Dillon told me that she had remarried her second husband after being divorced from him for nineteen years. “It’s really a financial arrangement,” she said. “I said to him, ‘I’m getting on in years, and if anything should happen to you the boys will be stuck taking care of me. There aren’t too many jobs in Oxnard.’ That is where I was at the time. I did odd jobs, I worked at the Fabric Well awhile, little things, but they don’t last, those kinds of jobs. So I said, ‘Why don’t you marry me again, so I can have your Social Security? In case anything happens, the boys won’t have to take care of Mother in her old age.’ He said, ‘I’ll think about it,’ and then he said O.K. So he has his life—his quiet life—and I have mine. He has his room, and I have my room. We own a mobile home together. It was strictly a money deal. Strange, isn’t it?”

As I listened to Lucille Dillon, I felt more acutely conscious than ever of the surrealism that is at the heart of journalism. People tell journalists their stories as characters in dreams deliver their elliptical messages: without warning, without context, without concern for how odd they will sound when the dreamer awakens and repeats them. Here I sat, eating my Thanksgiving dinner with this stranger dressed in white, whom I would never see again, and whose existence for me henceforth would be on
paper, as a sort of emblematic figure of the perils of the jury system.

“Was it Kornstein who persuaded you?” I asked.
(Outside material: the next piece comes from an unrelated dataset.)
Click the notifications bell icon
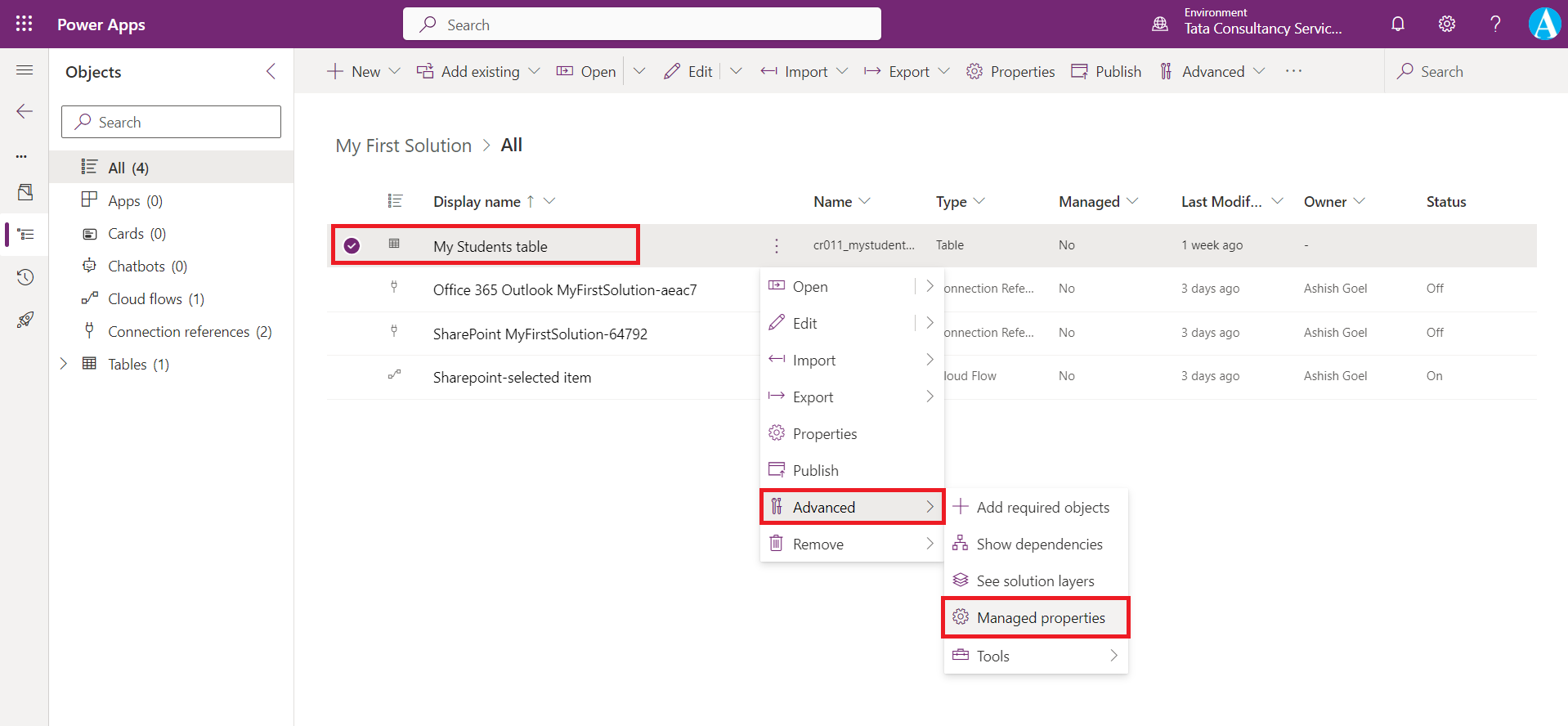 pyautogui.click(x=1398, y=24)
“Oh, no. Nothing persuaded me. As more information came out, it just confirmed me more and more. Everything that was said as the case unfolded confirmed what I knew at the beginning. I could not change my mind.”

Dillon went on to speak of her aversion to the other jurors. “I felt something was going on that wasn’t right. I wondered, Are these people supporters of MacDonald? Could it be that everyone in this room is a MacDonald supporter? How come they’re so sympathetic to him? I wondered about that. I will always wonder about that. They got along with each other beautifully. It was as if they had already known each other, they were so friendly. They laughed all the time, and talked constantly and loud, and they were all of one mind, like one person, in full agreement. They were not very intelligent. I’m not saying that I am, but I sensed a lack of intelligence in these people. They were childish and silly and ignorant. It’s not nice to be around people like that. I went into the hall a few times to get away from them, from their nasty dispositions and nasty attitudes. I was on a jury a few years ago, and it was the same. They were not nice people. It was a trial about a young man. They were going to hang that young man for a questionable thing. The boy was accused of smuggling marijuana into prison. They wanted to send him to prison. They were older folks. They were mean. They didn’t care if they ruined his life. I couldn’t agree to it.”

“So it was another hung jury?”

“It was another hung jury.”

•   •   •

M
C
G
INNISS
, in one of his late letters to MacDonald, quoted a passage he had written earlier in the day which he evidently felt it safe to let MacDonald read (though “I’m bending my principles even to do this”), about the criminal-trial judge’s attitude toward Bernard Segal, MacDonald’s defense counsel:

Judge Dupree was possessed of an unusually mobile, expressive face, and, from the earliest days of the trial, the expression most often seen upon it, as Bernie Segal conducted cross-examination, was one of distaste. Obviously alert, attentive, and sometimes even taking notes during Blackburn’s direct examination, the judge would lean back in his chair with his eyes closed, grimacing in exasperation or rubbing his temples as if his head ached, during those periods when Segal was aggressively questioning a prosecution witness.